If the number of connections is appropriate but the memory usage continues to increase, we recommend that you upgrade the memory configurations. Otherwise, system performance may sharply decline due to OOM errors and extensive cache clearing.
Accelerate the memory release of TCMalloc. If the memory usage of your instance exceeds 80%, you can adjust TCMalloc parameters to optimize the memory usage in the ApsaraDB for MongoDB console. Preferentially enable the tcmallocAggressiveMemoryDecommit parameter. The parameter has been verified by rich practices and has a significant effect on solving memory issues. If you do not archive the expected effect after the adjusting the parameter, gradually increase the value of the tcmallocReleaseRate parameter. For example, if the initial parameter value is 1, adjust the value to 3 first and then to 5.
Important
We recommend that you adjust the value of the tcmallocAggressiveMemoryDecommit and tcmallocReleaseRate parameters during off-peak hours. The adjustment may cause performance degradation. If your business is affected by the adjustment, roll the parameter values back in a timely manner.
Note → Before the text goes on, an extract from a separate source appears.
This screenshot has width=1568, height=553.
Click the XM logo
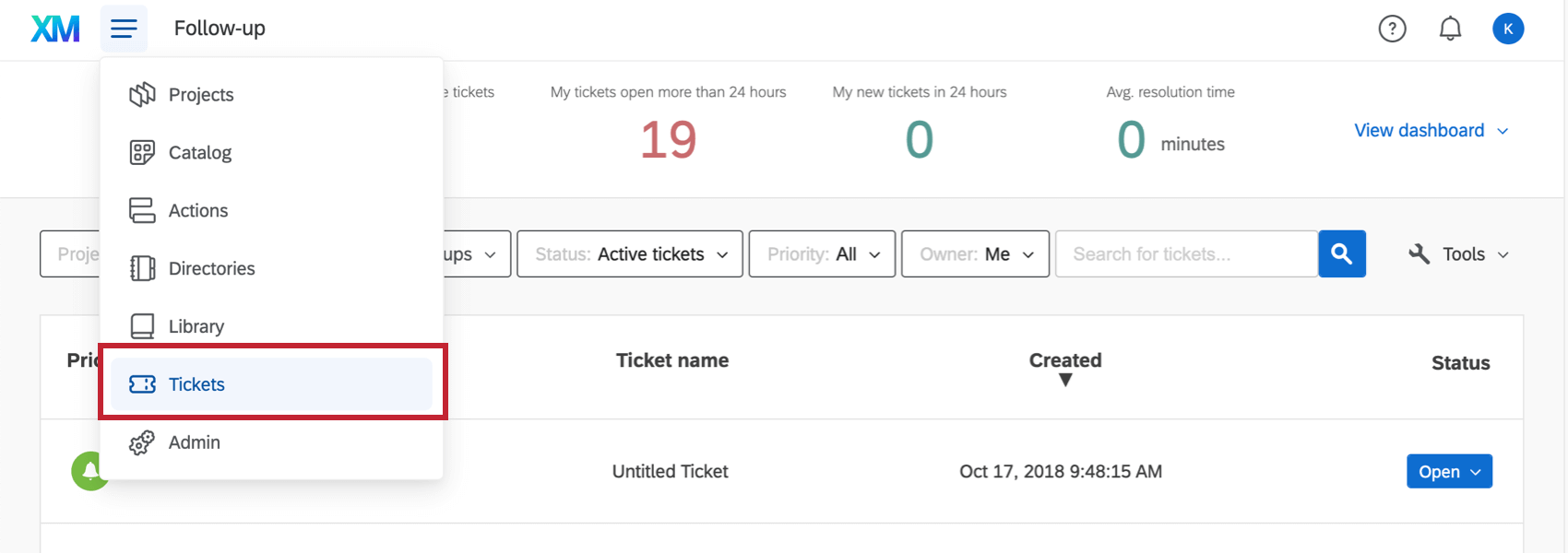(x=55, y=29)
In scenarios where memory leaks may occur, contact Alibaba Cloud technical support.ApsaraDB for MongoDB

References

Eviction parameters

Parameter	Default value	Description
eviction_target	80	When the used cache size is larger than the value of the eviction_target parameter, eviction threads evict clean pages in the background.
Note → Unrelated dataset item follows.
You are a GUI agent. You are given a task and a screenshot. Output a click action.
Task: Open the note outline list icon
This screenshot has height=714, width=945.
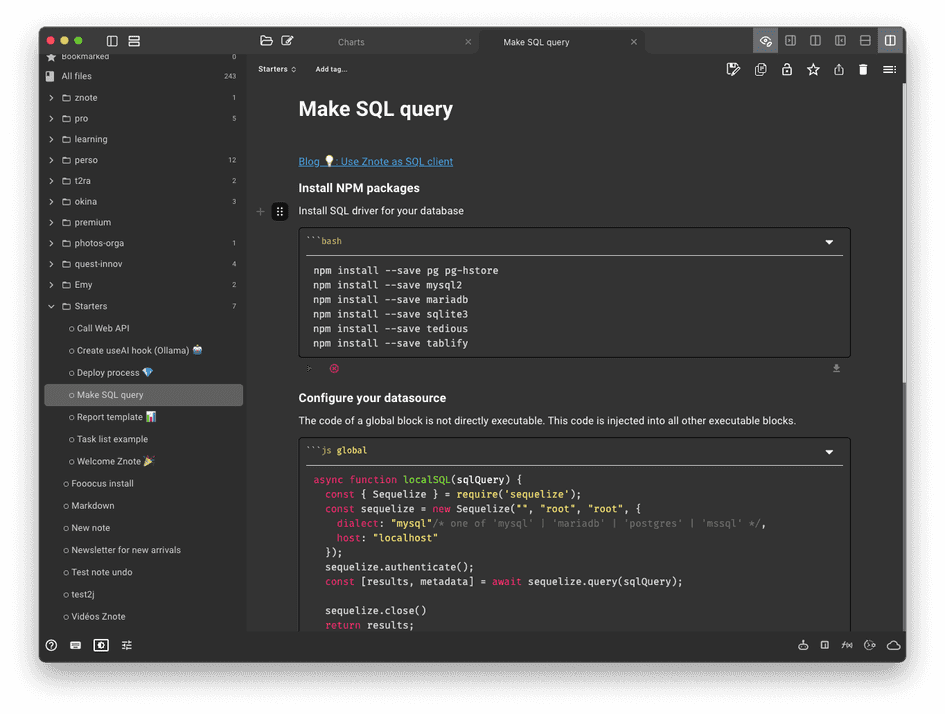[889, 69]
eviction_trigger	95	When the used cache size is larger than the value of the eviction_trigger parameter, user threads evict clean pages in the background.
eviction_dirty_target	5	When the size of dirty data in the cache is larger than the value of the eviction_dirty_target parameter, eviction threads evict dirty pages in the background.
eviction_dirty_trigger	20	When the size of dirty data in the cache is larger than the value of the eviction_dirty_trigger parameter, user threads evict dirty pages in the background.